# [Data]
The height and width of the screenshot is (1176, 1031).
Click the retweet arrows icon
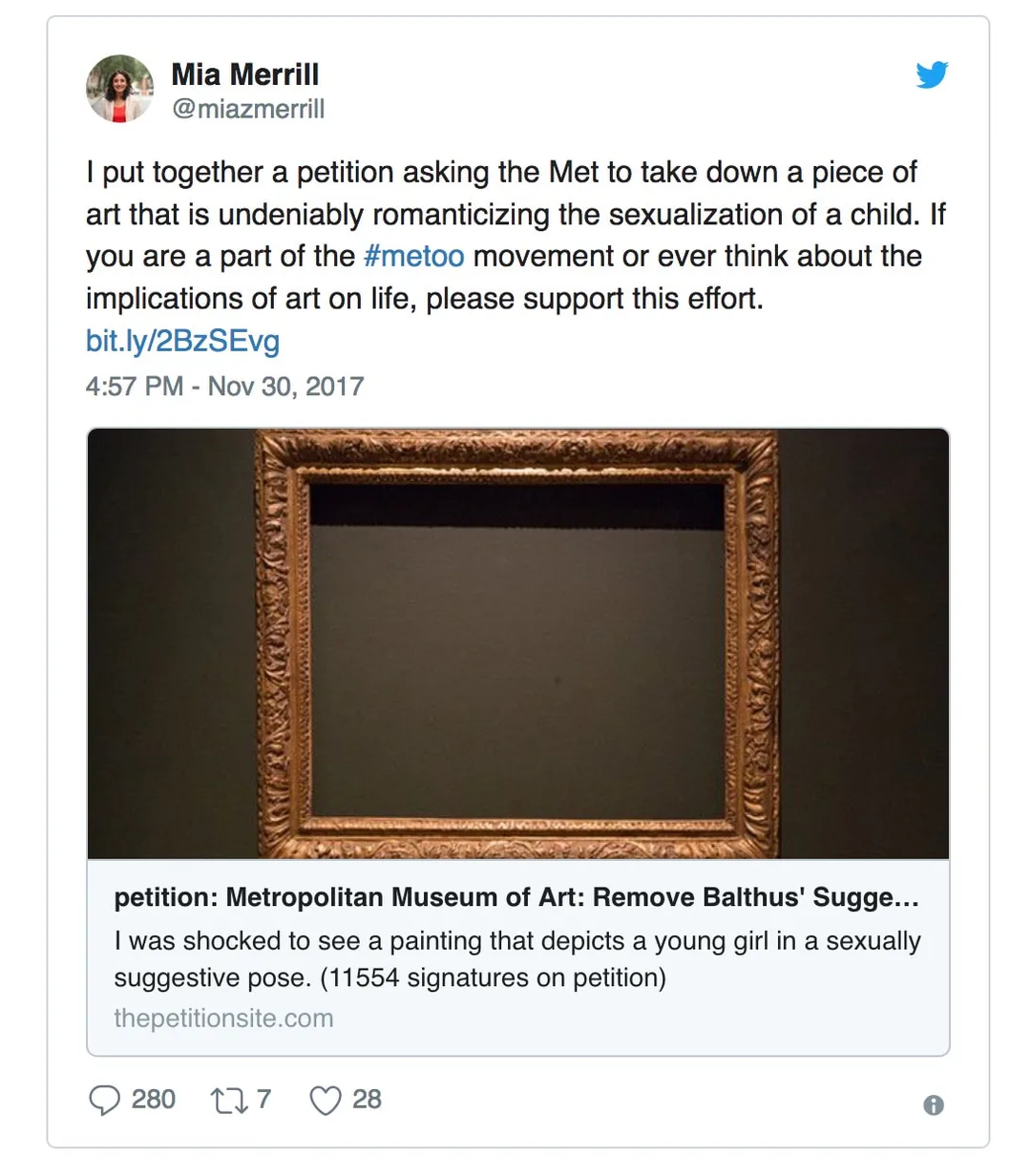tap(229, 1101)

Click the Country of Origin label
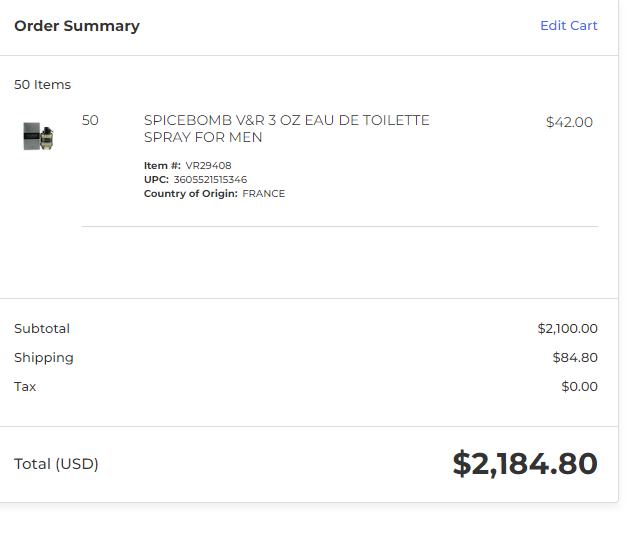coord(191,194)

# [What needs to be done]
Exclude all pictures and return precisely the lines from the one containing "Click the retweet arrows icon" through the closing line of the data.

# [Solution to this exercise]
Click the retweet arrows icon
tap(229, 1101)

Click the Country of Origin label
coord(191,194)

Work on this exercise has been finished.